COMMISSION EUROPÉENNE
Bruxelles, le 12.7.2024
SWD(2024) 178 final
DOCUMENT DE TRAVAIL DES SERVICES DE LA COMMISSION
RÉSUMÉ DE L'ÉVALUATION
Accompagnant le document
Recommandation de
DÉCISION DU CONSEIL
autorisant l'ouverture de négociations au nom de l'Union européenne d'un nouveau protocole de mise en oeuvre de l’accord de partenariat dans le secteur de la pêche avec la République démocratique de Sao Tomé-et-Principe, et d'éventuelles modifications à l'accord de partenariat dans le secteur de la pêche ou d'un nouveau texte d'un accord de partenariat dans le domaine de la pêche durable
{COM(2024) 295 final} - {SWD(2024) 177 final}
Dans le cadre de la dimension extérieure de la politique commune de la pêche (PCP) de l’UE, la Commission négocie et met en œuvre les protocoles de mise en œuvre des accords de partenariat dans le domaine de la pêche durable (APPD) conclus avec des pays tiers. Les APPD créent un cadre de gouvernance juridique, environnementale, économique et sociale pour les activités de pêche menées par les navires de pêche de l’Union dans les eaux de pays tiers. En échange, l’UE fournit à un pays partenaire une compensation financière pour l’accès à ses eaux et une aide financière pour la mise en œuvre d’une stratégie nationale portant sur la pêche et l’économie bleue. La contribution de l’UE est complétée par des redevances dues par les armateurs de l’UE.

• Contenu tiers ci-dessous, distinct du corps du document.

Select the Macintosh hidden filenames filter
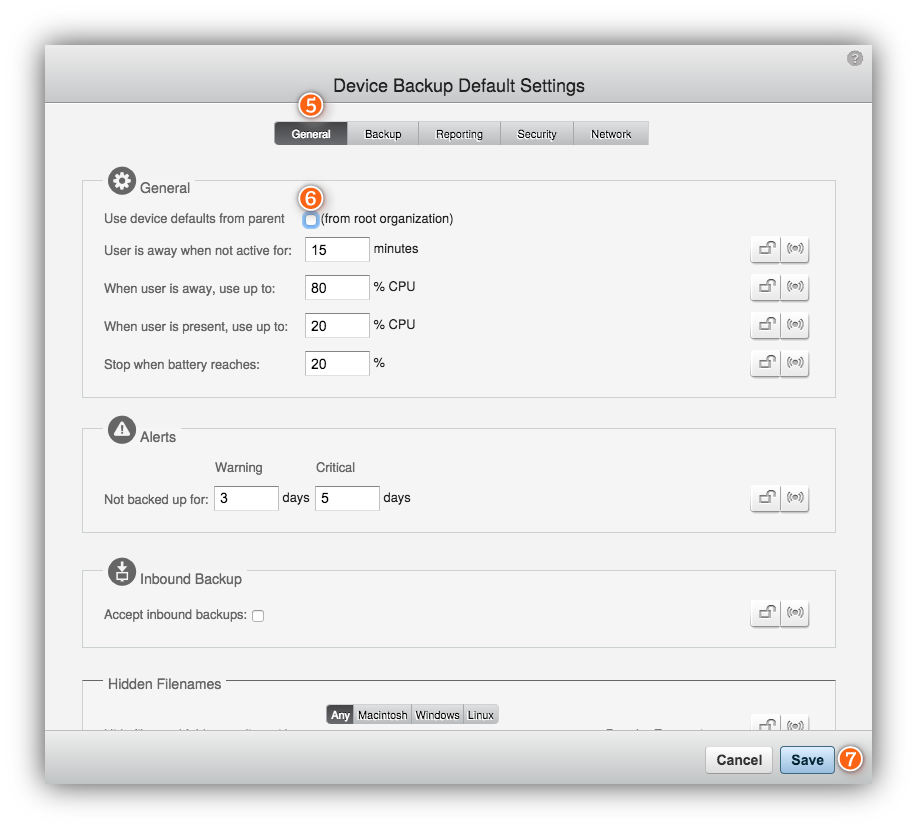This screenshot has width=917, height=829. (x=382, y=714)
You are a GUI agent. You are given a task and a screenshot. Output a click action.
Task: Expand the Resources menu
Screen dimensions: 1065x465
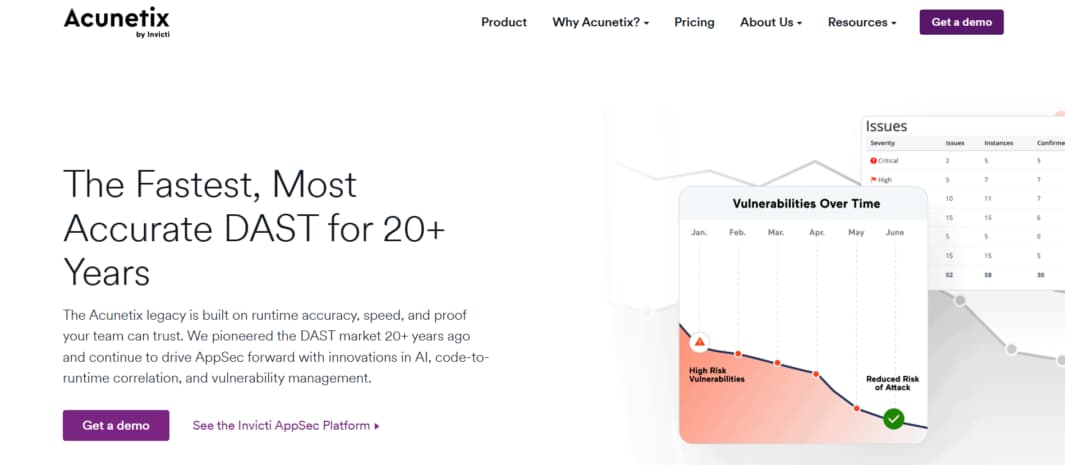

Conformément à l’article 31, paragraphe 10, du règlement de base de la PCP1, la Commission européenne fait en sorte que des évaluations ex ante et ex post indépendantes soient réalisées pour chaque protocole à un accord de partenariat dans le domaine de la pêche durable, avant de présenter au Conseil une recommandation visant à autoriser l'ouverture de négociations en vue d'un nouveau protocole.
Le présent document de travail (SWD) procède à une évaluation ex ante et ex post portant sur l’application de l’actuel protocole de mise en œuvre («le protocole de mise en œuvre») de l’accord de partenariat dans le secteur de la pêche conclu entre l’Union et la République de Sao Tomé-et-Principe («l’accord»). Ces évaluations sont principalement fondées sur une étude d’évaluation indépendante réalisée par un consultant externe.
L’évaluation ex post couvre la majeure partie (jusqu’en décembre 2023) de la période d’application de l’actuel protocole de mise en œuvre, qui s’applique du 1er août 2019 au 31 juillet 2024. Elle fournit une évaluation globale du protocole de mise en œuvre, en tirant des conclusions du point de vue de son efficacité, son efficience, sa pertinence, sa cohérence, son acceptation et de la valeur ajoutée européenne de l’intervention. Les questions d’évaluation détaillées correspondant à ces critères d’évaluation figurent à l’annexe III et sont traitées plus en détail à la section 4.
L’évaluation ex ante analyse les objectifs pertinents de l’accord et de son protocole de mise en œuvre, en tenant compte des besoins actuels et futurs de cette intervention. Elle examine les leçons tirées des protocoles de mise en œuvre précédents et les résultats de l’évaluation ex post de l’actuel protocole de mise en œuvre. Enfin, elle procède à un examen et tire des conclusions en ce qui concerne les incidences possibles des deux principales options: la négociation ou la non-négociation d’un nouveau protocole de mise en œuvre.
L’évaluation ex ante privilégie l’option de la négociation d’un nouveau protocole de mise en œuvre de l’accord, moyennant quelques ajustements:
·En ce qui concerne l’accès et la composante technique, ces ajustements viseraient à assurer un meilleur partage d’informations sur l’utilisation effective des possibilités de pêche et la tenue d’un dialogue sur les conditions sociales pour les gens de mer.
·Pour ce qui est de la composante relative à l’appui sectoriel, des ajustements devraient être apportés pour permettre aux parties de mettre en œuvre effectivement les priorités convenues, conformément à la politique nationale de développement de Sao Tomé-et-Principe.
·Ceci devrait assurer la poursuite de la coopération dans les domaines de la gouvernance des océans, des sciences halieutiques, du suivi et du contrôle des pêches et de la lutte contre la pêche illicite, non déclarée et non réglementée (pêche INN).
·Le rythme de mise en œuvre devrait être amélioré grâce à une meilleure planification et définition du programme.